Slowing Down, Looking Around:
A Review of Tom Hennen’s Darkness Sticks to Everything


Reviewed by Karen Pickell




Darkness Sticks to Everything: Collected and New Poems
Tom Hennen
Copper Canyon Press 2013
Poetry
184 pages

Upon receiving my review copy of Darkness Sticks to Everything, the first thing I noticed was the unusual shape of the book—more square than rectangle, a comfortable fit in my small hands. Its table of contents is impressive at six-and-a-half pages and includes poems spanning fifty years. I randomly flipped the pages to sample a few of the poems. Immediately, I was taken by their brevity and concision.

I am a new reader of Tom Hennen’s work. Many times when I discover a poet, I begin with a collection such as this one so that I can get a sense of what he and his verse are all about. Tom Hennen is about expressing the complexities of life via the simplest observations. His poems are meditations on the natural world that reflect the human soul, reminiscent of Eastern forms.
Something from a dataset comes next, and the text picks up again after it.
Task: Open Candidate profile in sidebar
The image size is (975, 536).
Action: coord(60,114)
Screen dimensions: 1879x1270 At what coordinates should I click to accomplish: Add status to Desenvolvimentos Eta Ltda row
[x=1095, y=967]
Hennen was born, raised, and continues to live in rural Minnesota. He made his living working outdoors, first for the Minnesota Department of Natural Resources, then for the Sand Lake National Wildlife Refuge. In his poems, he writes what he knows—harsh winters preceded by colorful autumns and followed by glorious springs; the destructive effect of industry on his beloved landscape; a simple way of life disappearing as if into a hole:

Home Place       

The old house went down the basement stairs
And didn’t come back up:

The people
The cows
The sheep
The pigs and the chickens
Have disappeared through a great hole
In the landscape.


Hennen repeatedly moves back and forth through this hole in the work included here from his first two books, originally published in 1974 and 1976.

There is great power in the deceptive simplicity of many of his poems, as in this one from his 1983 book, Looking Into the Weather:

        The Rain Puts Out the Burning Autumn Grass
        
        Quietly as smoke
        The bare plum trees
        Cover the hill.


Reading these verses slowed me down. I began to notice the rhythm of my own breathing. I realized all that I miss in the rushing of my contemporary life. These poems force you to look at what’s taking place beyond the activity that typically captures your attention. And in this refocusing, you discover one more world—the one inside yourself.

The verses from Tom Hennen’s 1997 collection, Crawling Out the Window, expand into longer prose poems. Though each is no more than one page long, these poems contain robust sentences and sometimes feature multiple paragraphs. The opportunity to examine a poet’s development over the course of his writing life is a strength of a volume like Darkness, especially for a reader who is herself a poet. Here Hennen retains his marvelous knack for imagery, but also has room to expound on the connections he was only able to imply in much of his earlier, briefer poems, as in this passage from “Crawling Out the Window:”

You find out that if you fall south, life will be easy as warm rain. You wake up with an outgoing personality and a knack for business. The river carries you. You float easily and are a good swimmer. But if you fall north while daydreaming, you never quite get your footing back again. You will spend most of your time looking toward yourself and see nothing but holes.

The final section of “New Poems” comprises more prose poems as well as many briefer lyric poems reminiscent of Hennen’s earlier work. Amazingly, Tom Hennen never waivers in his dedication to his subject matter. The new poems are filled with autumn leaves and spring rains over the great, empty plains, and “all is well.”

* * *

Karen Pickell is associate editor of Flycatcher.